▶ _WHAT THE TASK REQUIRES_
Reproduce every line of the records below word for word, changing nothing.

(Dataset rows)
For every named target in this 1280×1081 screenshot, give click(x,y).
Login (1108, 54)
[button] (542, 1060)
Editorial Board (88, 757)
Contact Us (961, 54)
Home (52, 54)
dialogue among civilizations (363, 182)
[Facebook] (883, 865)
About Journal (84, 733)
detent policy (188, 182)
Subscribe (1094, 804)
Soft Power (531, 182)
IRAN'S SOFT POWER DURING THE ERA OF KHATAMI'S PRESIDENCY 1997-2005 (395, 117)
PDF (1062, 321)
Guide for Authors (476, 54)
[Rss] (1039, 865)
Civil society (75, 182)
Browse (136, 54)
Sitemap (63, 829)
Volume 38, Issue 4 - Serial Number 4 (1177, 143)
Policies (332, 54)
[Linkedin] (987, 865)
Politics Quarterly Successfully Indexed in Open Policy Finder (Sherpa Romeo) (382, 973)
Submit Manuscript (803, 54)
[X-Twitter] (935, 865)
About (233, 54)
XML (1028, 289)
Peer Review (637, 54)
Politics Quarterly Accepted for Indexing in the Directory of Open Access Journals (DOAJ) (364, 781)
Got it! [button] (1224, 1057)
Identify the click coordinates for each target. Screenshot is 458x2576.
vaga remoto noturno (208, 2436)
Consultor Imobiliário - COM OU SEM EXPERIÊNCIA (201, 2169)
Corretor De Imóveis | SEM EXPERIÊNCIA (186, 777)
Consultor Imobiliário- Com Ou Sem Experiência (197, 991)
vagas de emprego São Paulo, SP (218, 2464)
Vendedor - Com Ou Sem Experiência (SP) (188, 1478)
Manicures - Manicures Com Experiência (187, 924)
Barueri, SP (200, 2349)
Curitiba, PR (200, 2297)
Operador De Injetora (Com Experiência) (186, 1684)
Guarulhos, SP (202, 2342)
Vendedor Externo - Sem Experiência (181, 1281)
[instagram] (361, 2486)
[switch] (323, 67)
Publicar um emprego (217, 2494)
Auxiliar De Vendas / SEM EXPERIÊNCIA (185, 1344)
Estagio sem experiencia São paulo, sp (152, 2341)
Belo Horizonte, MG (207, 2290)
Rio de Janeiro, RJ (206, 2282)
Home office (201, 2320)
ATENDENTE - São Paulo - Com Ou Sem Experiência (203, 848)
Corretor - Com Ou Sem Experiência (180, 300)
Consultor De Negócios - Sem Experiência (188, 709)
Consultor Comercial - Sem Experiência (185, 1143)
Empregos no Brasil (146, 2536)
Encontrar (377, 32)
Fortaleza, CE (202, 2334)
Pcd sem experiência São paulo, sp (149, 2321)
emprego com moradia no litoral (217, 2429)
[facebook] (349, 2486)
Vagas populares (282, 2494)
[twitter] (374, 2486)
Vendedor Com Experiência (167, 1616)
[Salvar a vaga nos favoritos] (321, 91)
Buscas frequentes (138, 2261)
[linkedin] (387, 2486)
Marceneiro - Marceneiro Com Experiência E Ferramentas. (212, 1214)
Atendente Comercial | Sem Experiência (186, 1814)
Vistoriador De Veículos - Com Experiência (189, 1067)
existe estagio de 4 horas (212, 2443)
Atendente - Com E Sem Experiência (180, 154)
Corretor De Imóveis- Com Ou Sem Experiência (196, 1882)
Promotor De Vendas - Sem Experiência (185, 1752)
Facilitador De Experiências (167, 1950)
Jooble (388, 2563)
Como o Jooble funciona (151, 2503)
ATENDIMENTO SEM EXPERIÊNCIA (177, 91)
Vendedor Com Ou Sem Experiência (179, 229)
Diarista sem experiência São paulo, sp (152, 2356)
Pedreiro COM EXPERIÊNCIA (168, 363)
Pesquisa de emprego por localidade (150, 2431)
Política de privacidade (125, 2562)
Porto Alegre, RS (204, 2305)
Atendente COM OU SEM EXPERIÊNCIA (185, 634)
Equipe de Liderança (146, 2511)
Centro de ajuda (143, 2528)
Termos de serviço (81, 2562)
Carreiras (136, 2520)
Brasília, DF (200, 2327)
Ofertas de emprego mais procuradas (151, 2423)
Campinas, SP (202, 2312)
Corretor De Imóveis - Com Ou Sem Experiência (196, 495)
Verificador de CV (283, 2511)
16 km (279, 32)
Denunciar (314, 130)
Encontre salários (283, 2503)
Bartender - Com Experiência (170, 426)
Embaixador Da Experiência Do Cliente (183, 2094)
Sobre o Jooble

▶ _TASK OUTPUT_
For every named target in this 1280×1081 screenshot, give click(x,y).
Login (1108, 54)
[button] (542, 1060)
Editorial Board (88, 757)
Contact Us (961, 54)
Home (52, 54)
dialogue among civilizations (363, 182)
[Facebook] (883, 865)
About Journal (84, 733)
detent policy (188, 182)
Subscribe (1094, 804)
Soft Power (531, 182)
IRAN'S SOFT POWER DURING THE ERA OF KHATAMI'S PRESIDENCY 1997-2005 (395, 117)
PDF (1062, 321)
Guide for Authors (476, 54)
[Rss] (1039, 865)
Civil society (75, 182)
Browse (136, 54)
Sitemap (63, 829)
Volume 38, Issue 4 - Serial Number 4 (1177, 143)
Policies (332, 54)
[Linkedin] (987, 865)
Politics Quarterly Successfully Indexed in Open Policy Finder (Sherpa Romeo) (382, 973)
Submit Manuscript (803, 54)
[X-Twitter] (935, 865)
About (233, 54)
XML (1028, 289)
Peer Review (637, 54)
Politics Quarterly Accepted for Indexing in the Directory of Open Access Journals (DOAJ) (364, 781)
Got it! [button] (1224, 1057)
Identify the click coordinates for each target. Screenshot is 458x2576.
vaga remoto noturno (208, 2436)
Consultor Imobiliário - COM OU SEM EXPERIÊNCIA (201, 2169)
Corretor De Imóveis | SEM EXPERIÊNCIA (186, 777)
Consultor Imobiliário- Com Ou Sem Experiência (197, 991)
vagas de emprego São Paulo, SP (218, 2464)
Vendedor - Com Ou Sem Experiência (SP) (188, 1478)
Manicures - Manicures Com Experiência (187, 924)
Barueri, SP (200, 2349)
Curitiba, PR (200, 2297)
Operador De Injetora (Com Experiência) (186, 1684)
Guarulhos, SP (202, 2342)
Vendedor Externo - Sem Experiência (181, 1281)
[instagram] (361, 2486)
[switch] (323, 67)
Publicar um emprego (217, 2494)
Auxiliar De Vendas / SEM EXPERIÊNCIA (185, 1344)
Estagio sem experiencia São paulo, sp (152, 2341)
Belo Horizonte, MG (207, 2290)
Rio de Janeiro, RJ (206, 2282)
Home office (201, 2320)
ATENDENTE - São Paulo - Com Ou Sem Experiência (203, 848)
Corretor - Com Ou Sem Experiência (180, 300)
Consultor De Negócios - Sem Experiência (188, 709)
Consultor Comercial - Sem Experiência (185, 1143)
Empregos no Brasil (146, 2536)
Encontrar (377, 32)
Fortaleza, CE (202, 2334)
Pcd sem experiência São paulo, sp (149, 2321)
emprego com moradia no litoral (217, 2429)
[facebook] (349, 2486)
Vagas populares (282, 2494)
[twitter] (374, 2486)
Vendedor Com Experiência (167, 1616)
[Salvar a vaga nos favoritos] (321, 91)
Buscas frequentes (138, 2261)
[linkedin] (387, 2486)
Marceneiro - Marceneiro Com Experiência E Ferramentas. (212, 1214)
Atendente Comercial | Sem Experiência (186, 1814)
Vistoriador De Veículos - Com Experiência (189, 1067)
existe estagio de 4 horas (212, 2443)
Atendente - Com E Sem Experiência (180, 154)
Corretor De Imóveis- Com Ou Sem Experiência (196, 1882)
Promotor De Vendas - Sem Experiência (185, 1752)
Facilitador De Experiências (167, 1950)
Jooble (388, 2563)
Como o Jooble funciona (151, 2503)
ATENDIMENTO SEM EXPERIÊNCIA (177, 91)
Vendedor Com Ou Sem Experiência (179, 229)
Diarista sem experiência São paulo, sp (152, 2356)
Pedreiro COM EXPERIÊNCIA (168, 363)
Pesquisa de emprego por localidade (150, 2431)
Política de privacidade (125, 2562)
Porto Alegre, RS (204, 2305)
Atendente COM OU SEM EXPERIÊNCIA (185, 634)
Equipe de Liderança (146, 2511)
Centro de ajuda (143, 2528)
Termos de serviço (81, 2562)
Carreiras (136, 2520)
Brasília, DF (200, 2327)
Ofertas de emprego mais procuradas (151, 2423)
Campinas, SP (202, 2312)
Corretor De Imóveis - Com Ou Sem Experiência (196, 495)
Verificador de CV (283, 2511)
16 km (279, 32)
Denunciar (314, 130)
Encontre salários (283, 2503)
Bartender - Com Experiência (170, 426)
Embaixador Da Experiência Do Cliente (183, 2094)
Sobre o Jooble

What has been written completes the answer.